## Task data
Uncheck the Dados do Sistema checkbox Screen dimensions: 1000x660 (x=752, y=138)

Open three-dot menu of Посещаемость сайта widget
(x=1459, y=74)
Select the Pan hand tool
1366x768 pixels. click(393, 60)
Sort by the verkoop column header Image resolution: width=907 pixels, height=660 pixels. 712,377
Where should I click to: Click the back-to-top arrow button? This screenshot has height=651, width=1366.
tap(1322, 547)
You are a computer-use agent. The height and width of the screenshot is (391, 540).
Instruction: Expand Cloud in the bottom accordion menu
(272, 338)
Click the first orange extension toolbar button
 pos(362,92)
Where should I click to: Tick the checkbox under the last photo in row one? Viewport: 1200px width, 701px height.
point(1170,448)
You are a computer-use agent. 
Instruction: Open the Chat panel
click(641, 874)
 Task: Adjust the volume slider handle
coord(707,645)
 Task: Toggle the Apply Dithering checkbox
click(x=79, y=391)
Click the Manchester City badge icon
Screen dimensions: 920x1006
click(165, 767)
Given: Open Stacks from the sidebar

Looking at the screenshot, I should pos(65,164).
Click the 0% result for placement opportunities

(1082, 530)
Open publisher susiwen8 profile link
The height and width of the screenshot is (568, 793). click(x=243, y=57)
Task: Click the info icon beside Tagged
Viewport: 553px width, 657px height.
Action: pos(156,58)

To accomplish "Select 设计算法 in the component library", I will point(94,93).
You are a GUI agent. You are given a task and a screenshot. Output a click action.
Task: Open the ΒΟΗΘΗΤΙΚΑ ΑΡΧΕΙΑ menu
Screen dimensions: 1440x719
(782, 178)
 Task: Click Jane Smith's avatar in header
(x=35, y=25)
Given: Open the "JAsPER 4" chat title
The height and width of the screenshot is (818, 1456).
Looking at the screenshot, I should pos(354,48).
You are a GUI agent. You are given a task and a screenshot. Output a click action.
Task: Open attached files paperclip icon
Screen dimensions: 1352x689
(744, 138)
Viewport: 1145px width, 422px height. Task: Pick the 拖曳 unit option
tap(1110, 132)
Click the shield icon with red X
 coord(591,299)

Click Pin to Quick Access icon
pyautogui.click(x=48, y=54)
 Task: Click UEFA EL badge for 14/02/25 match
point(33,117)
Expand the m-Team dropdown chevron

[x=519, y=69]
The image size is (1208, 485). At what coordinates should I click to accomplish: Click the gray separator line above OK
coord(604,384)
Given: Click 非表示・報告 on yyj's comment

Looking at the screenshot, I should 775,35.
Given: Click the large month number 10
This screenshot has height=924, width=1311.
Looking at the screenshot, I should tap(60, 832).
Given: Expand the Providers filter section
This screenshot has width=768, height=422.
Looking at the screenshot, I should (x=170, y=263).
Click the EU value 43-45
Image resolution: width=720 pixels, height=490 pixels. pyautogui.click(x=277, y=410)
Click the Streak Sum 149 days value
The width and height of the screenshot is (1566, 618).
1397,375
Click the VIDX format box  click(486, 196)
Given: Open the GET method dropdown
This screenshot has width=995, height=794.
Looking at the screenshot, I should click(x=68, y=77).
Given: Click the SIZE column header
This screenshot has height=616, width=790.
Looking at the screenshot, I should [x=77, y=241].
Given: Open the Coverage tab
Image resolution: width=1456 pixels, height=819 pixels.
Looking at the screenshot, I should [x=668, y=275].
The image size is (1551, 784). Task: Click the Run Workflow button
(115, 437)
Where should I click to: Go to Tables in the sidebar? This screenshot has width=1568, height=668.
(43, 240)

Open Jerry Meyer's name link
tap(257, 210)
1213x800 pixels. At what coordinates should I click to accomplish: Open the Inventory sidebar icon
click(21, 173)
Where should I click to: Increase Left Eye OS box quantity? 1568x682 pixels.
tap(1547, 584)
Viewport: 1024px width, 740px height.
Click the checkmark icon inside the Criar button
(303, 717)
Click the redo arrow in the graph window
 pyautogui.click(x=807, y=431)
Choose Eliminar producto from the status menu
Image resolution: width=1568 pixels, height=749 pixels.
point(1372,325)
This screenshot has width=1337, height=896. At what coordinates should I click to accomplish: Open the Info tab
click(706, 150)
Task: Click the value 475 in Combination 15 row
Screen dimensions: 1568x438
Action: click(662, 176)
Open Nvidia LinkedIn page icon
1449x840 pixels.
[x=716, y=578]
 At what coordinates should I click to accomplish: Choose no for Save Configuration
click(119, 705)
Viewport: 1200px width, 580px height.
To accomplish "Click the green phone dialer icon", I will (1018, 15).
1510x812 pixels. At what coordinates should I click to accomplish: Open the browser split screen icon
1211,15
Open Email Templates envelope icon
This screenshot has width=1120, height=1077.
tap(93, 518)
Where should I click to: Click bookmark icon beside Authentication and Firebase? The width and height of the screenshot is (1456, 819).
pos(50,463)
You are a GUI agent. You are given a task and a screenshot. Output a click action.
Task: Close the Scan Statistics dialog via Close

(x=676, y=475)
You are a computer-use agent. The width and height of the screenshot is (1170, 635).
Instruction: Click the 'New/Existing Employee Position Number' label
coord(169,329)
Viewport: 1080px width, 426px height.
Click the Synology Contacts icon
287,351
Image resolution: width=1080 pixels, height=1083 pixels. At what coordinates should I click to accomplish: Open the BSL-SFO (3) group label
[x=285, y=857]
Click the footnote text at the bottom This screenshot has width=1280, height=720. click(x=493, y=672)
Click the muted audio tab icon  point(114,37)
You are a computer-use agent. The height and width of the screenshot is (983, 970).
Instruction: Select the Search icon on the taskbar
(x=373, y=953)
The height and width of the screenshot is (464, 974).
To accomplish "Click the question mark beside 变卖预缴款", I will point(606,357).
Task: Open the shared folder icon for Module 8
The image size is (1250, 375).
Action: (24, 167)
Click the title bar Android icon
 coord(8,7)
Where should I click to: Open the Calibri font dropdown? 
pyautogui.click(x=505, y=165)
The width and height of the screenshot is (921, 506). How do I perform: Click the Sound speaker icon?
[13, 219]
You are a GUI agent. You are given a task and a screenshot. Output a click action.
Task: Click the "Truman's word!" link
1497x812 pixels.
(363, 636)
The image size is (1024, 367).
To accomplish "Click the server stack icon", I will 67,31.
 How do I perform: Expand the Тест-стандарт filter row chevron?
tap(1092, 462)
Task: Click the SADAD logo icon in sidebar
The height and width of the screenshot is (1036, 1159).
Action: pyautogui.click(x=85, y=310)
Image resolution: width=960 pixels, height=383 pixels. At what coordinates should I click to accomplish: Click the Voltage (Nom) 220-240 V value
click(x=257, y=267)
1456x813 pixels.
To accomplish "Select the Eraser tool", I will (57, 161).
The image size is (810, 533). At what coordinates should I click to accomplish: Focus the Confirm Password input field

## Task description
Reproduce all of the items above, substituting "Screen size" for every occurrence of "Screen dimensions" and leaving everything else unchanged.

## Correct output
Uncheck the Dados do Sistema checkbox Screen size: 1000x660 (x=752, y=138)

Open three-dot menu of Посещаемость сайта widget
(x=1459, y=74)
Select the Pan hand tool
1366x768 pixels. click(393, 60)
Sort by the verkoop column header Image resolution: width=907 pixels, height=660 pixels. 712,377
Where should I click to: Click the back-to-top arrow button? This screenshot has height=651, width=1366.
tap(1322, 547)
You are a computer-use agent. The height and width of the screenshot is (391, 540).
Instruction: Expand Cloud in the bottom accordion menu
(272, 338)
Click the first orange extension toolbar button
 pos(362,92)
Where should I click to: Tick the checkbox under the last photo in row one? Viewport: 1200px width, 701px height.
point(1170,448)
You are a computer-use agent. 
Instruction: Open the Chat panel
click(641, 874)
 Task: Adjust the volume slider handle
coord(707,645)
 Task: Toggle the Apply Dithering checkbox
click(x=79, y=391)
Click the Manchester City badge icon
Screen size: 920x1006
click(165, 767)
Given: Open Stacks from the sidebar

Looking at the screenshot, I should pos(65,164).
Click the 0% result for placement opportunities

(1082, 530)
Open publisher susiwen8 profile link
The height and width of the screenshot is (568, 793). click(x=243, y=57)
Task: Click the info icon beside Tagged
Viewport: 553px width, 657px height.
Action: pos(156,58)

To accomplish "Select 设计算法 in the component library", I will point(94,93).
You are a GUI agent. You are given a task and a screenshot. Output a click action.
Task: Open the ΒΟΗΘΗΤΙΚΑ ΑΡΧΕΙΑ menu
Screen size: 1440x719
(782, 178)
 Task: Click Jane Smith's avatar in header
(x=35, y=25)
Given: Open the "JAsPER 4" chat title
The height and width of the screenshot is (818, 1456).
Looking at the screenshot, I should pos(354,48).
You are a GUI agent. You are given a task and a screenshot. Output a click action.
Task: Open attached files paperclip icon
Screen size: 1352x689
(744, 138)
Viewport: 1145px width, 422px height. Task: Pick the 拖曳 unit option
tap(1110, 132)
Click the shield icon with red X
 coord(591,299)

Click Pin to Quick Access icon
pyautogui.click(x=48, y=54)
 Task: Click UEFA EL badge for 14/02/25 match
point(33,117)
Expand the m-Team dropdown chevron

[x=519, y=69]
The image size is (1208, 485). At what coordinates should I click to accomplish: Click the gray separator line above OK
coord(604,384)
Given: Click 非表示・報告 on yyj's comment

Looking at the screenshot, I should 775,35.
Given: Click the large month number 10
This screenshot has height=924, width=1311.
Looking at the screenshot, I should tap(60, 832).
Given: Expand the Providers filter section
This screenshot has width=768, height=422.
Looking at the screenshot, I should (x=170, y=263).
Click the EU value 43-45
Image resolution: width=720 pixels, height=490 pixels. pyautogui.click(x=277, y=410)
Click the Streak Sum 149 days value
The width and height of the screenshot is (1566, 618).
1397,375
Click the VIDX format box  click(486, 196)
Given: Open the GET method dropdown
This screenshot has width=995, height=794.
Looking at the screenshot, I should click(x=68, y=77).
Given: Click the SIZE column header
This screenshot has height=616, width=790.
Looking at the screenshot, I should [x=77, y=241].
Given: Open the Coverage tab
Image resolution: width=1456 pixels, height=819 pixels.
Looking at the screenshot, I should [x=668, y=275].
The image size is (1551, 784). Task: Click the Run Workflow button
(115, 437)
Where should I click to: Go to Tables in the sidebar? This screenshot has width=1568, height=668.
(43, 240)

Open Jerry Meyer's name link
tap(257, 210)
1213x800 pixels. At what coordinates should I click to accomplish: Open the Inventory sidebar icon
click(21, 173)
Where should I click to: Increase Left Eye OS box quantity? 1568x682 pixels.
tap(1547, 584)
Viewport: 1024px width, 740px height.
Click the checkmark icon inside the Criar button
(303, 717)
Click the redo arrow in the graph window
 pyautogui.click(x=807, y=431)
Choose Eliminar producto from the status menu
Image resolution: width=1568 pixels, height=749 pixels.
point(1372,325)
This screenshot has width=1337, height=896. At what coordinates should I click to accomplish: Open the Info tab
click(706, 150)
Task: Click the value 475 in Combination 15 row
Screen size: 1568x438
Action: click(662, 176)
Open Nvidia LinkedIn page icon
1449x840 pixels.
[x=716, y=578]
 At what coordinates should I click to accomplish: Choose no for Save Configuration
click(119, 705)
Viewport: 1200px width, 580px height.
To accomplish "Click the green phone dialer icon", I will (1018, 15).
1510x812 pixels. At what coordinates should I click to accomplish: Open the browser split screen icon
1211,15
Open Email Templates envelope icon
This screenshot has width=1120, height=1077.
tap(93, 518)
Where should I click to: Click bookmark icon beside Authentication and Firebase? The width and height of the screenshot is (1456, 819).
pos(50,463)
You are a GUI agent. You are given a task and a screenshot. Output a click action.
Task: Close the Scan Statistics dialog via Close

(x=676, y=475)
You are a computer-use agent. The width and height of the screenshot is (1170, 635).
Instruction: Click the 'New/Existing Employee Position Number' label
coord(169,329)
Viewport: 1080px width, 426px height.
Click the Synology Contacts icon
287,351
Image resolution: width=1080 pixels, height=1083 pixels. At what coordinates should I click to accomplish: Open the BSL-SFO (3) group label
[x=285, y=857]
Click the footnote text at the bottom This screenshot has width=1280, height=720. click(x=493, y=672)
Click the muted audio tab icon  point(114,37)
You are a computer-use agent. The height and width of the screenshot is (983, 970).
Instruction: Select the Search icon on the taskbar
(x=373, y=953)
The height and width of the screenshot is (464, 974).
To accomplish "Click the question mark beside 变卖预缴款", I will point(606,357).
Task: Open the shared folder icon for Module 8
The image size is (1250, 375).
Action: (24, 167)
Click the title bar Android icon
 coord(8,7)
Where should I click to: Open the Calibri font dropdown? 
pyautogui.click(x=505, y=165)
The width and height of the screenshot is (921, 506). How do I perform: Click the Sound speaker icon?
[13, 219]
You are a GUI agent. You are given a task and a screenshot. Output a click action.
Task: Click the "Truman's word!" link
1497x812 pixels.
(363, 636)
The image size is (1024, 367).
To accomplish "Click the server stack icon", I will 67,31.
 How do I perform: Expand the Тест-стандарт filter row chevron?
tap(1092, 462)
Task: Click the SADAD logo icon in sidebar
The height and width of the screenshot is (1036, 1159).
Action: pyautogui.click(x=85, y=310)
Image resolution: width=960 pixels, height=383 pixels. At what coordinates should I click to accomplish: Click the Voltage (Nom) 220-240 V value
click(x=257, y=267)
1456x813 pixels.
To accomplish "Select the Eraser tool", I will (57, 161).
The image size is (810, 533). At what coordinates should I click to accomplish: Focus the Confirm Password input field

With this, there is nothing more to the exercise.